Written tasks »
A) Retype everything from "Why are Democratic" down to "laws and regulations?" in the post about the septic bill below.
B) Answer these questions using the post about the septic bill below:
(i) In which state is the septic company based?
(ii) Which committee approved the bill?
(iii) What is the bill's number?

Why are Democratic legislators attacking a Christie DEP regulation as “burdensome”?
Should a Maine based company that installs septic systems be able to convince the legislature to pass a bill that would over-ride a specific DEP regulation and open the NJ market to their technology and the company’s installers?
Should that Maine company parachute into NJ and – with virtually no public debate or environmental analysis – be able to get in front of very long lines in the legislature and DEP of those seeking changes to environmental laws and regulations?
Should that Maine septic company be granted market access in NJ, to the detriment of existing NJ based companies and professional engineers who currently do that work?
Should Democrats in the Legislature correct a problem created by Christie DEP regulations, under the guise of removing “burdensome” regulation?
Well, that’s exactly just what happened today, as the Senate Environment Committee approved a bill, S2914 (Greenstein – D, Mercer):
This bill would prohibit the Department of Environment Protection (DEP) from imposing certain certification requirements … the additional credential requirements for installation are inappropriate and burdensome for small businesses.

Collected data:
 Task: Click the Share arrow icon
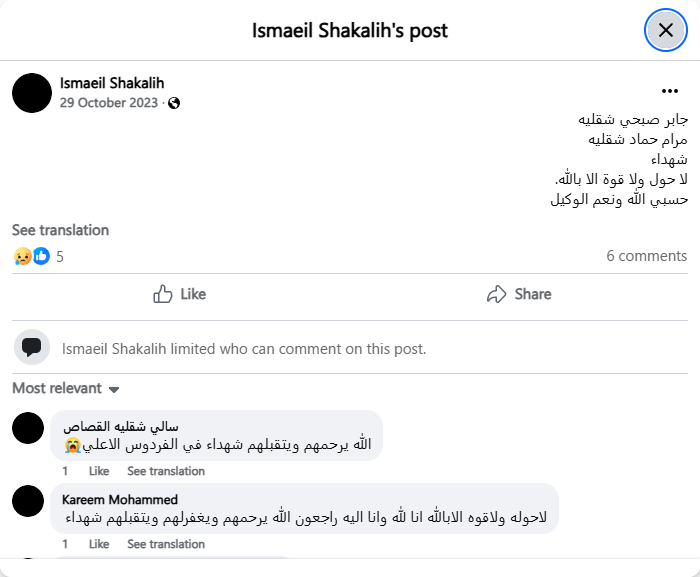click(496, 294)
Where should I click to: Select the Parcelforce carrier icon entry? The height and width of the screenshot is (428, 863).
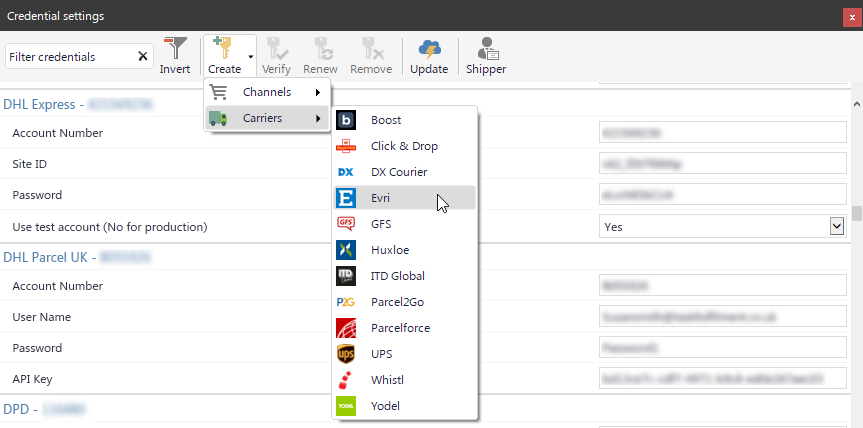click(346, 328)
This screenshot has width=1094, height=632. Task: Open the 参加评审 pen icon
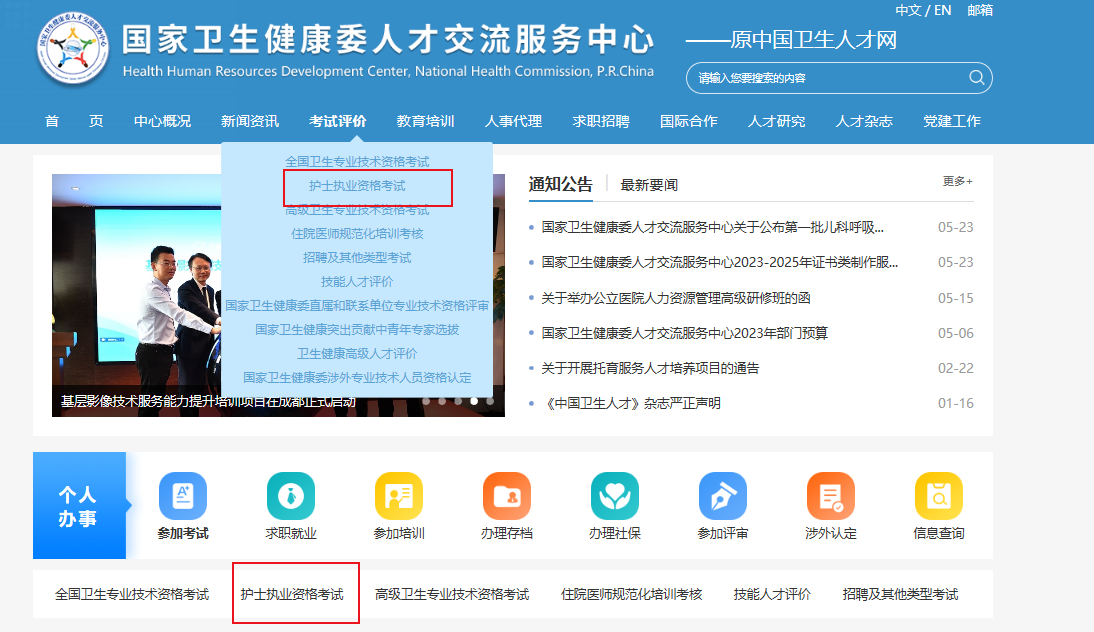[723, 496]
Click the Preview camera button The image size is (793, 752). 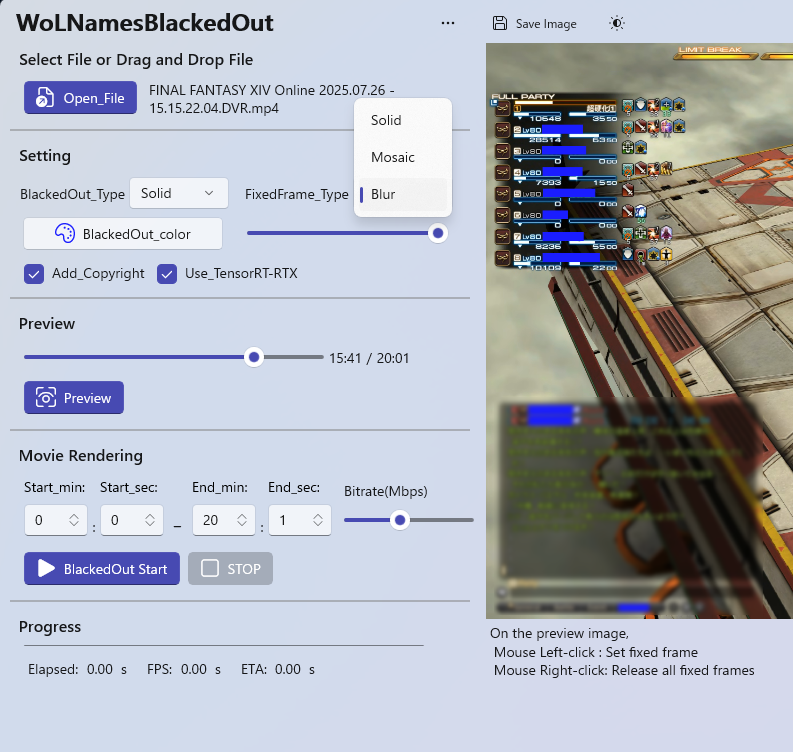coord(74,398)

Expected results »
A)
Why are Democratic legislators attacking a Christie DEP regulation as “burdensome”?
Should a Maine based company that installs septic systems be able to convince the legislature to pass a bill that would over-ride a specific DEP regulation and open the NJ market to their technology and the company’s installers?
Should that Maine company parachute into NJ and – with virtually no public debate or environmental analysis – be able to get in front of very long lines in the legislature and DEP of those seeking changes to environmental laws and regulations?

B)
(i) Maine
(ii) The Senate Environment Committee
(iii) S2914